Description
The patient was a 40-year-old female with rheumatic mitral valve disease and longstanding severe mitral stenosis. She reported significant fatigue and NYHA class II dyspnea. She had undergone successful percutaneous balloon commissuroplasty four years prior to this presentation. Routine serial transthoracic echocardiograms (TTEs) indicated progression of her disease. She had no other significant medical history. Preoperative coronary angiography revealed normal coronary arteries. The patient was scheduled for an outpatient mitral valve replacement via midline sternotomy.

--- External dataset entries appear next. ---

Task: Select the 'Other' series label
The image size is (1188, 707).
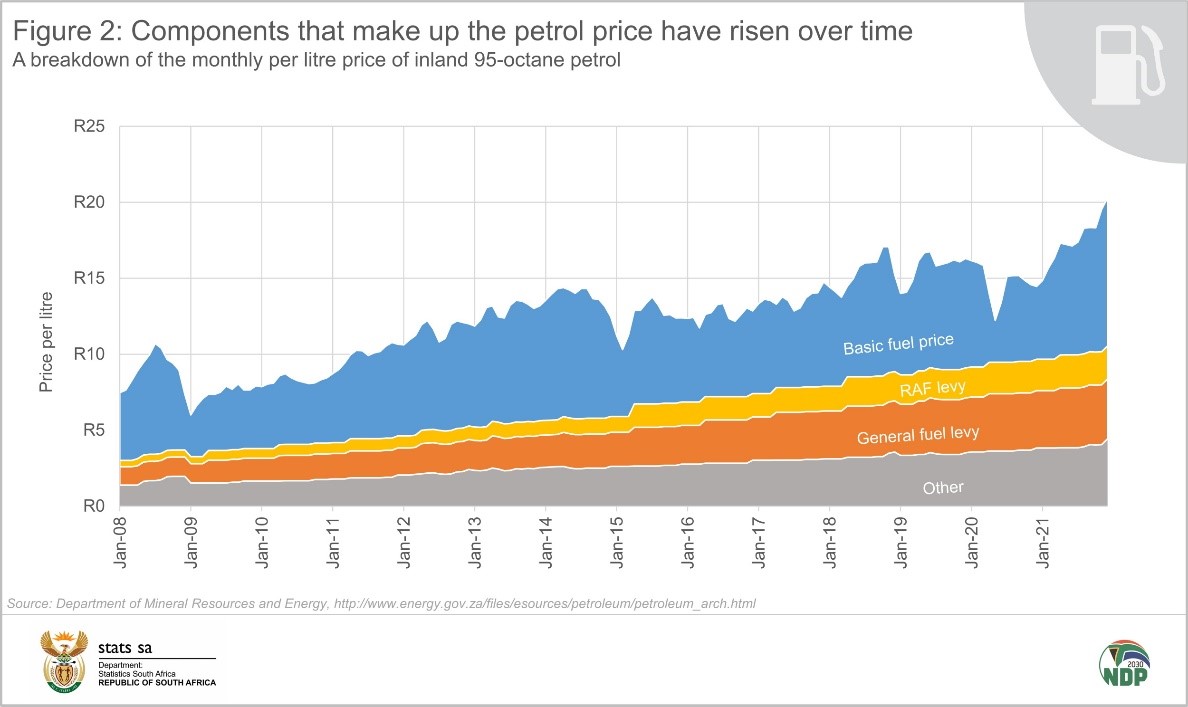Action: pos(943,488)
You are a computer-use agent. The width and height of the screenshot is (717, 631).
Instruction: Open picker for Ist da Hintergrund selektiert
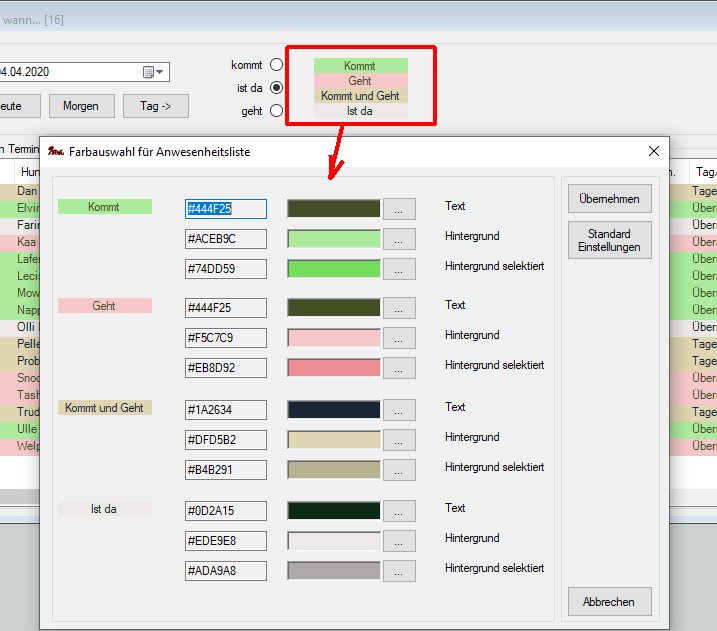400,571
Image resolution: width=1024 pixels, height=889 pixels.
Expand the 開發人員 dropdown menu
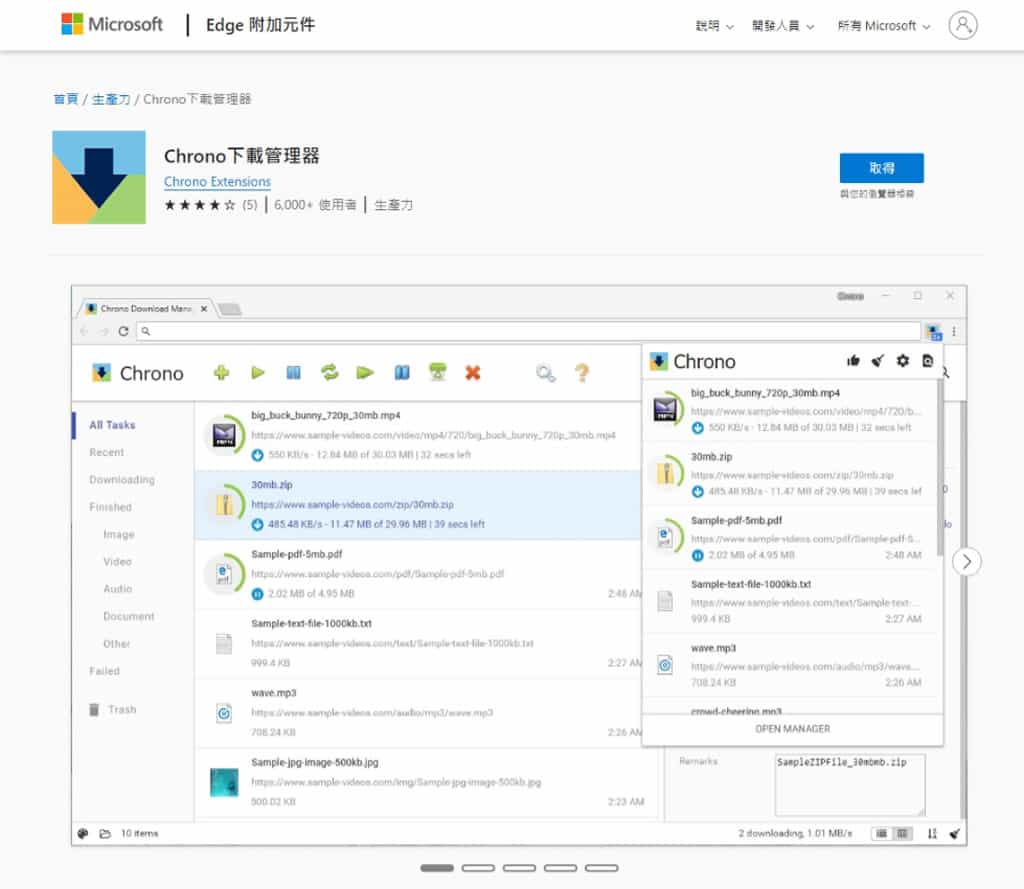(783, 26)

During the operation, the mitral valve was exposed through the interatrial groove. The anterior leaflet was resected and annular calcifications were debrided. The posterior leaflet was tacked to the posterior annulus to maintain annulopapillary muscle continuity. The annulus was sized for a 25/33 mm On-X MMV. Interrupted 2-0 pledgeted sutures were used to sew the ring and after tying all the sutures, the valve appeared to be well-seated. With the prosthesis positioned in the anti-anatomical orientation, gentle probing of the occluders revealed restricted opening. Their excursion appeared to be limited by remnants of native tissue protruding below the level of the posterior annulus. A decision was made to rotate the valve within its sewing ring into an anatomic orientation. Both testing with the leaflet probe and initial transesophageal echocardiogram (TEE) images obtained while weaning from cardiopulmonary bypass (CBP) showed that the MMV was closing and opening well. However, a repeat TEE done at the time of chest closure suggested that while the anterior leaflet continued to move normally, the motion of the posterior leaflet was now restricted, causing an incomplete closure (Fig.1; Supplementary Video 1). The mean transvalvular pressure gradient was still 2 mmHg and there was no regurgitant flow. At that point, the patient was already decannulated. Therefore, we elected to validate our suspicion using cinefluoroscopy. Findings on cinefluoroscopy confirmed limited excursion of the posterior leaflet (Fig.2; Supplementary Video 2) and the decision was made to reinstitute CPB for valve repositioning.
On surgical re-inspection, the infra-annular tissue previously protruding was no longer visible. It is likely that it became tucked under the housing of the prosthesis with repeated ventricular filling and expansion. This allowed us to rotate the prosthesis back to an anti-anatomical orientation. Intraoperative TEE was reassuring and showed normal movement of both occluders. The patient was discharged from hospital after seven days. At the 3-month follow-up, she had made a good recovery and an outpatient TTE showed normal MMV function with low gradients.